[SOLVED] PostgreSQL: even read access changes data files disk leading to large incremental backups using pgbackrest

PostgreSQL: even read access changes data files disk leading to large incremental backups using pgbackrest

We are using pgbackrest to backup our database to Amazon S3. We do full backups once a week and an incremental backup every other day. Size of our database is around 1TB, a full backup is around 600GB and an incremental backup is also around 400GB!

We found out that even read access (pure select statements) on the database has the effect that the underlying data files (in /usr/local/pgsql/data/base/xxxxxx) change. This results in large incremental backups and also in very large storage (costs) on Amazon S3.

Usually the files with low index names (e.g. 391089.1) change on read access.

On an update, we see changes in one or more files - the index could correlate to the age of the row in the table.

Some more facts:

Postgres version 13.1
Database is running in docker container (docker version 20.10.0)
OS is CentOS 7

We see the phenomenon on multiple servers.

Can someone explain, why postgresql changes data files on pure read access? We tested on a pure database without any other resources accessing the database.

Solution

This is normal.

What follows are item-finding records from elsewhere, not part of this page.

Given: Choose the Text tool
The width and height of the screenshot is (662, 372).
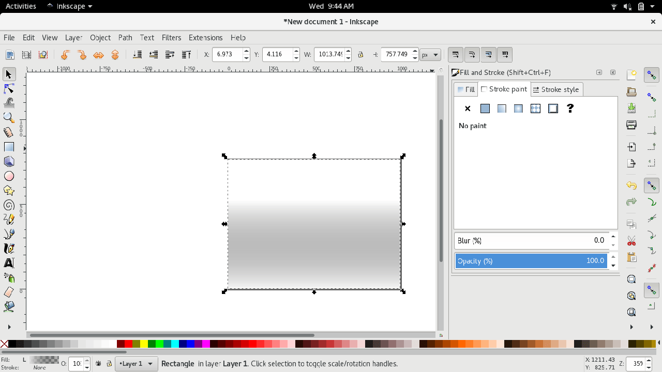Looking at the screenshot, I should (9, 263).
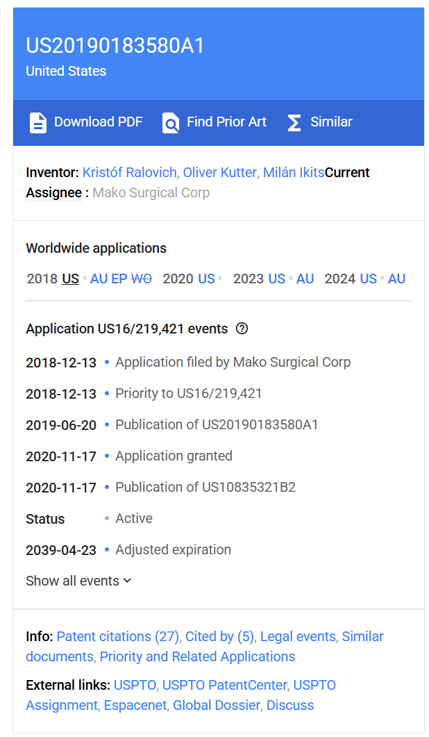Open the Espacenet external link
The image size is (429, 737).
tap(135, 705)
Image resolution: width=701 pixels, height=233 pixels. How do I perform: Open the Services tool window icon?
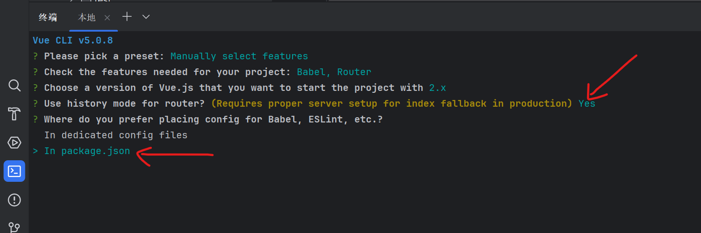[14, 143]
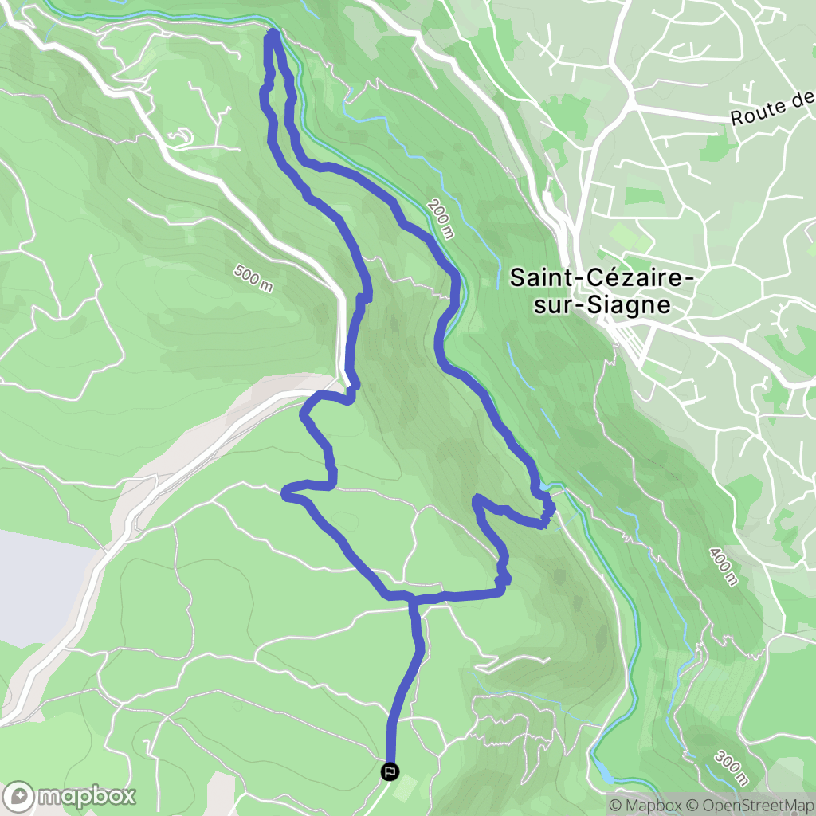Screen dimensions: 816x816
Task: Click the 300 m contour label
Action: (x=732, y=767)
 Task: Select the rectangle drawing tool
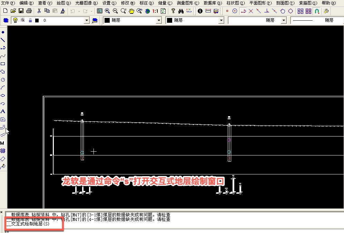(3, 64)
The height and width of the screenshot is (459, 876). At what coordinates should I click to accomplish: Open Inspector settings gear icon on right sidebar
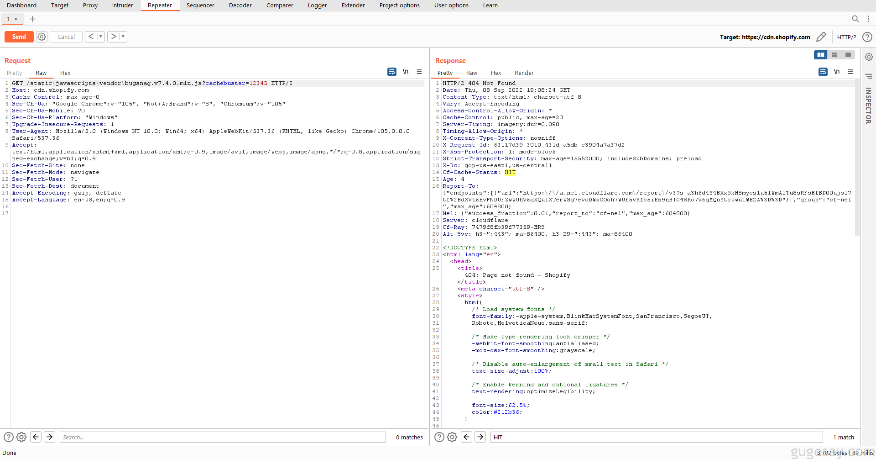click(x=869, y=57)
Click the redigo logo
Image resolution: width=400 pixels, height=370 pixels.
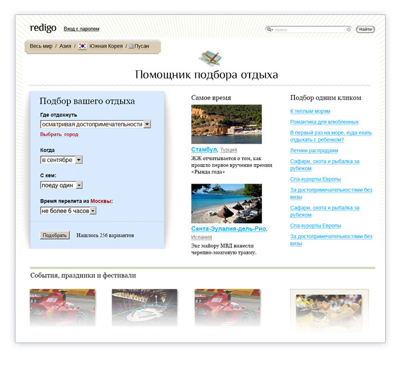tap(43, 28)
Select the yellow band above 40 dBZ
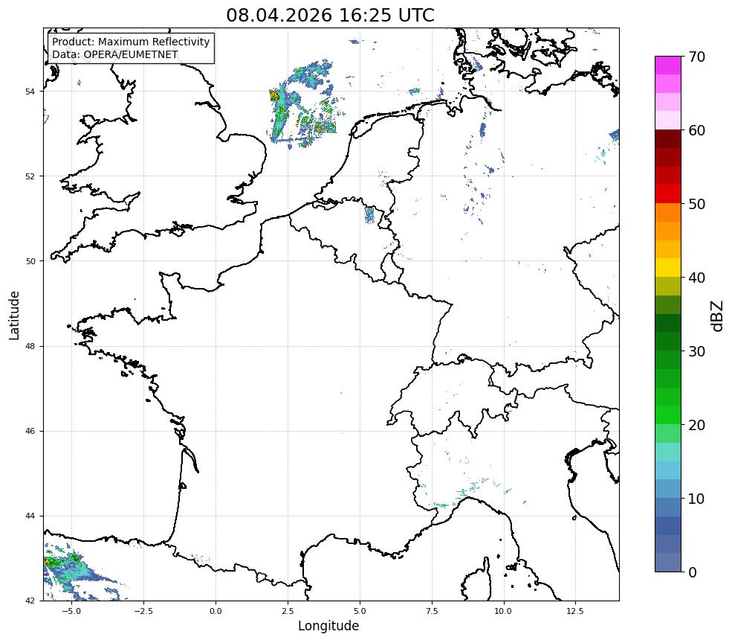Image resolution: width=732 pixels, height=640 pixels. [x=667, y=267]
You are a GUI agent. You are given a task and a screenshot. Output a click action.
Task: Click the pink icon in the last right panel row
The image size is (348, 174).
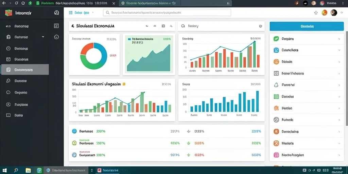(276, 155)
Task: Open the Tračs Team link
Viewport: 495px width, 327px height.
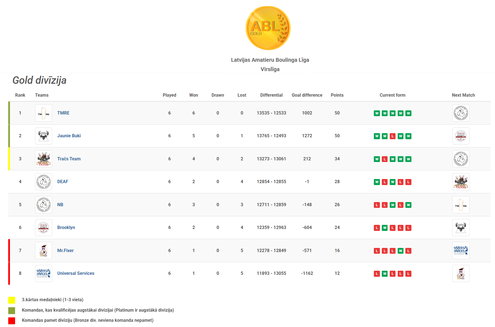Action: [x=69, y=159]
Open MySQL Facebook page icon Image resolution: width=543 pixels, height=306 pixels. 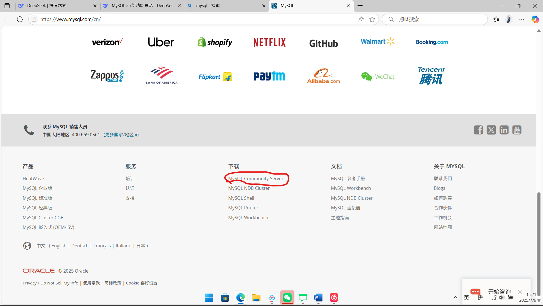coord(478,130)
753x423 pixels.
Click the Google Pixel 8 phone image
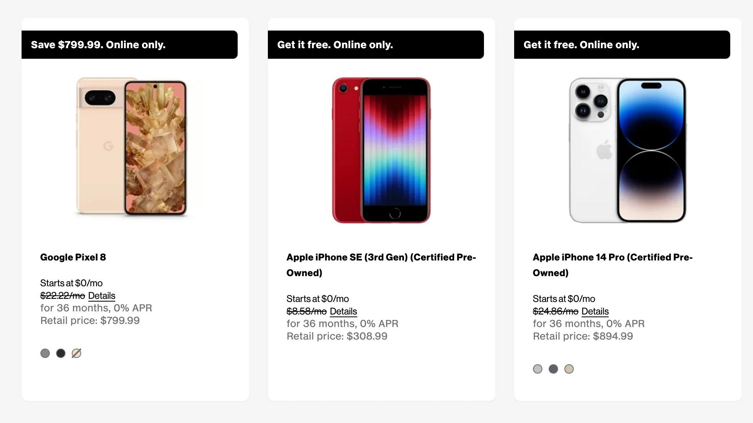point(131,147)
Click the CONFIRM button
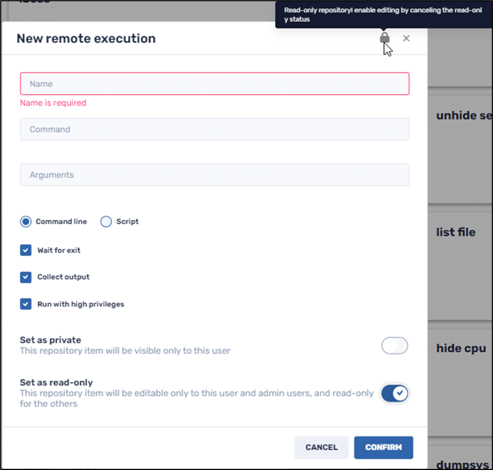The width and height of the screenshot is (493, 470). point(383,448)
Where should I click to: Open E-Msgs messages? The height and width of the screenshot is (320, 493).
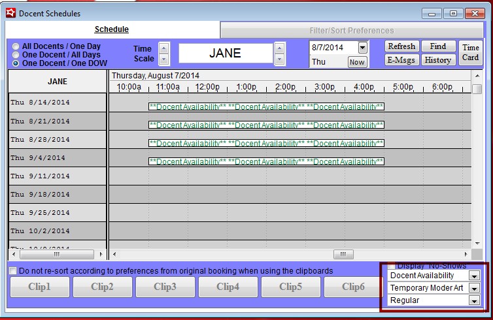(401, 60)
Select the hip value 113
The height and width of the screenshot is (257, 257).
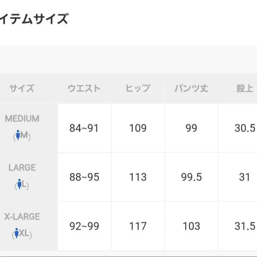pyautogui.click(x=138, y=177)
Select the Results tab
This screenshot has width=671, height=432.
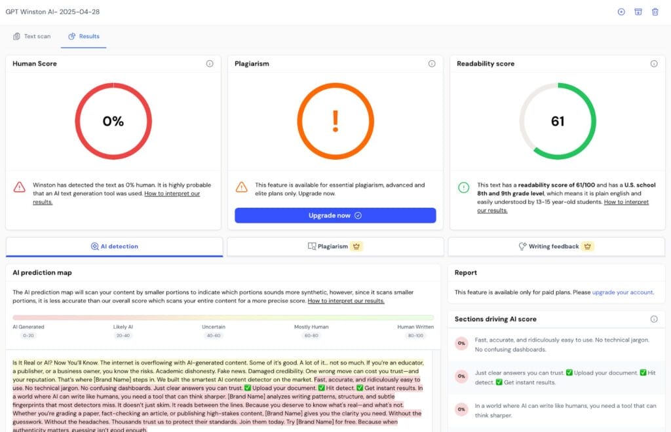[84, 36]
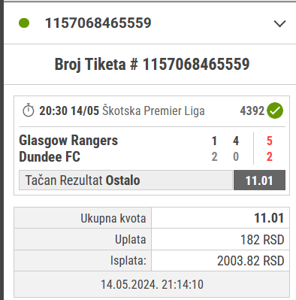
Task: Click the Škotska Premier Liga league name
Action: coord(153,111)
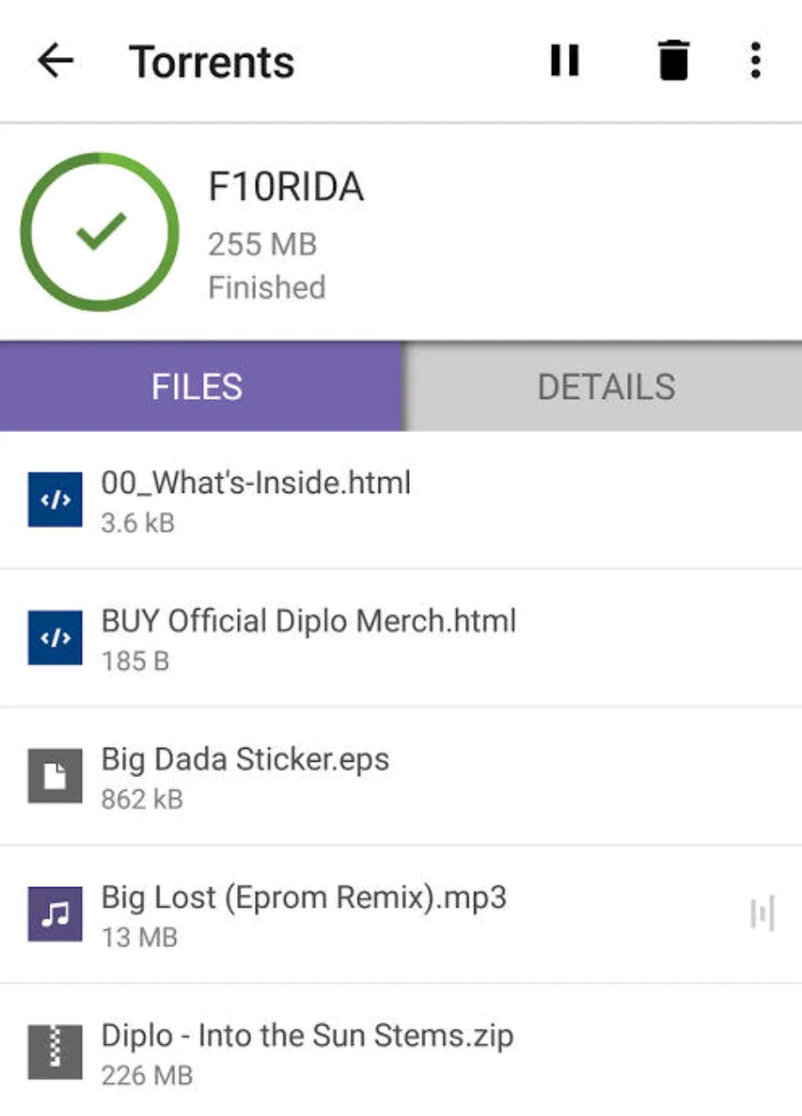This screenshot has width=802, height=1116.
Task: Open Diplo - Into the Sun Stems.zip
Action: tap(307, 1037)
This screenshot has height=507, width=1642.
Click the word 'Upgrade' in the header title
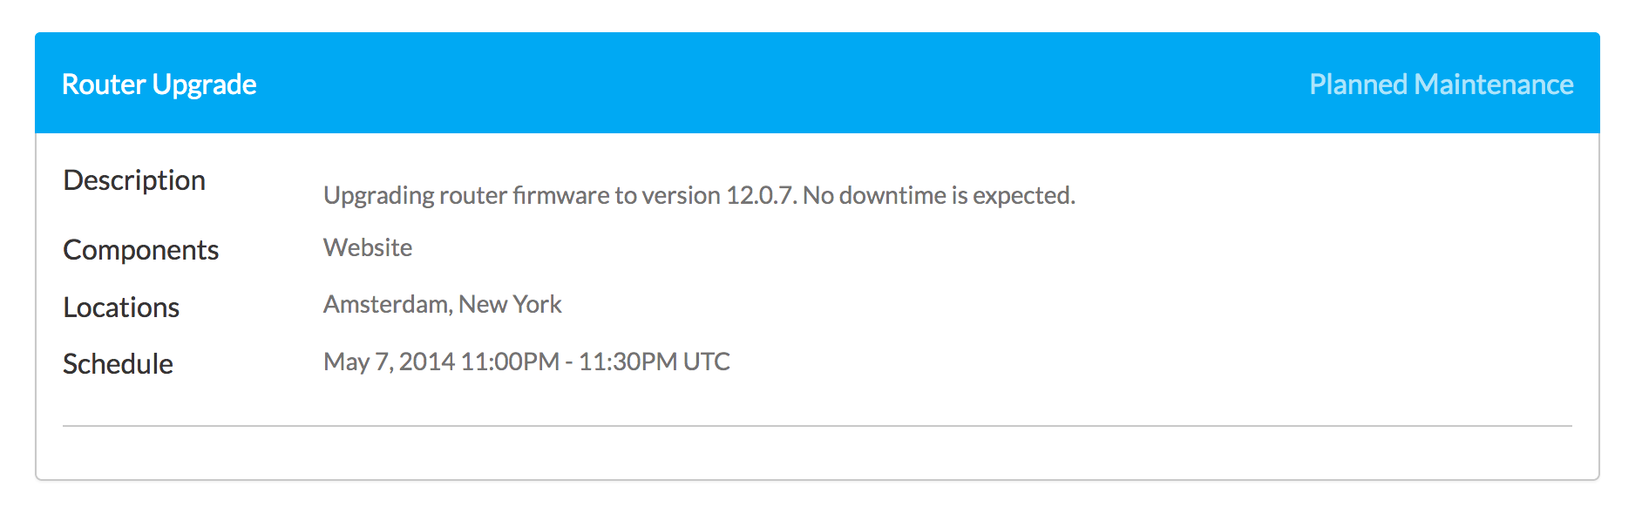click(x=204, y=85)

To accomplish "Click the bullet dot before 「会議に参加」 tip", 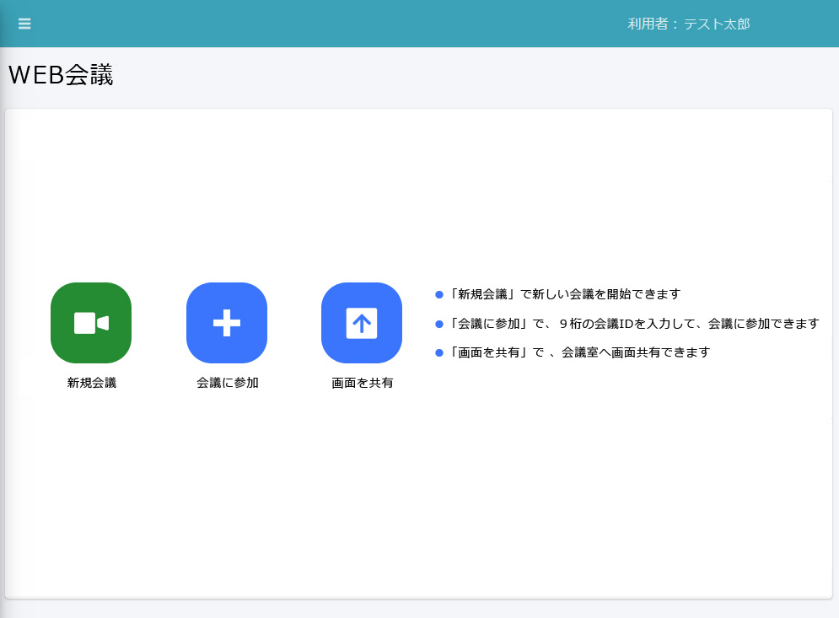I will click(x=438, y=324).

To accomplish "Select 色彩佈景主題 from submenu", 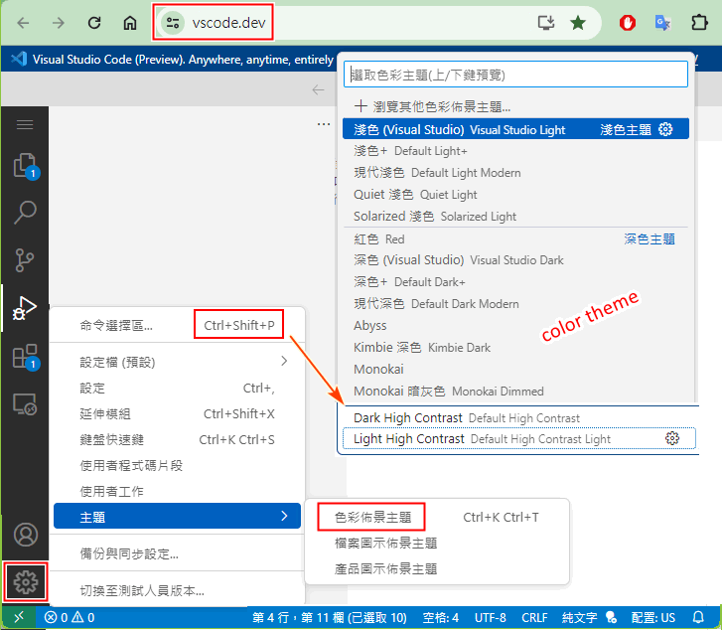I will coord(372,517).
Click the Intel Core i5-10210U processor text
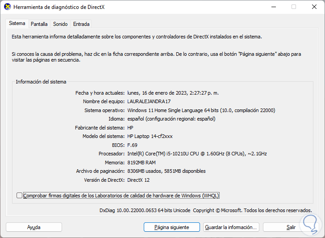325x238 pixels. (197, 154)
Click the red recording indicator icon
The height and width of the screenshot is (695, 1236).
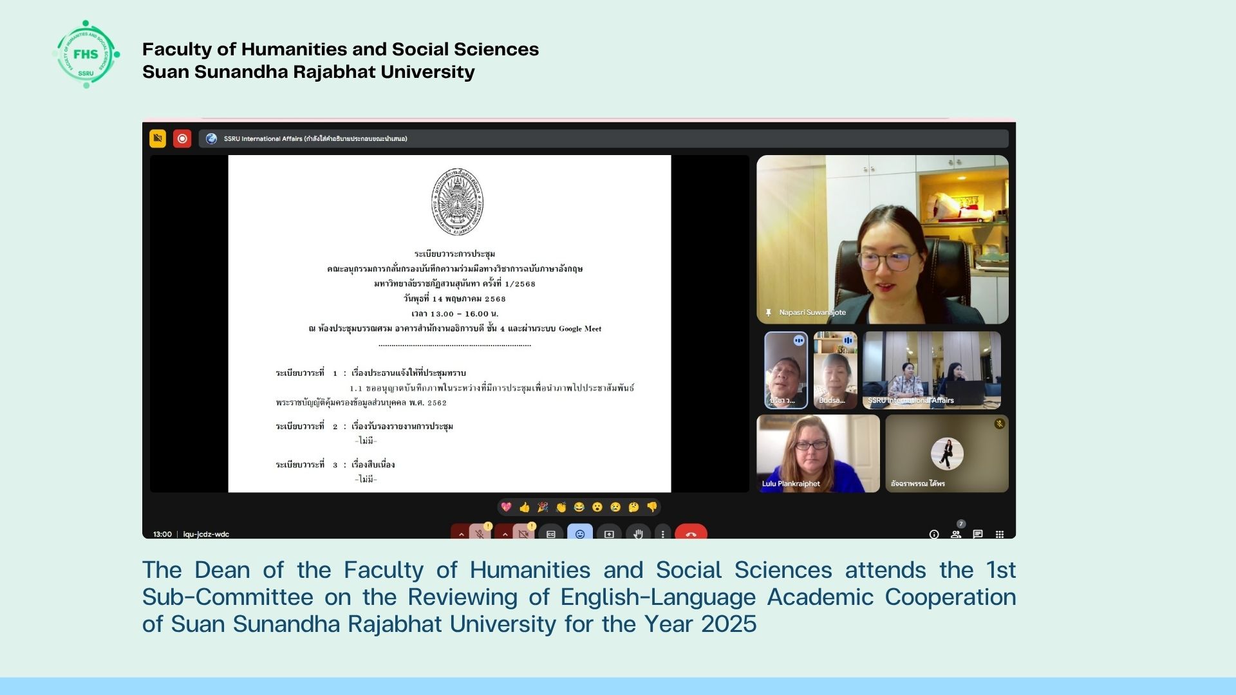pyautogui.click(x=182, y=138)
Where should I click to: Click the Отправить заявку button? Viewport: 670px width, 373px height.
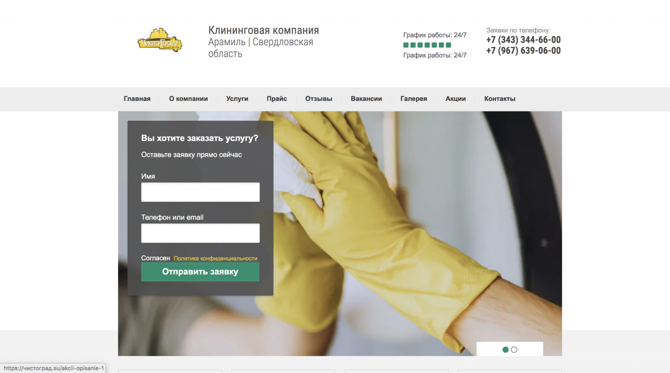[x=200, y=272]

Some cases I can think of right away are:

a SELECT or other SQL statement setting a hint bit

This is a shortcut for subsequent statements that access the data, so they don't have t consult the commit log any more.
a SELECT ... FOR UPDATE writing a row lock
autovacuum removing dead row versions

These are leftovers from DELETE or UPDATE.
autovacuum freezing old visible row versions

This is necessary to prevent data corruption if the transaction ID counter wraps around.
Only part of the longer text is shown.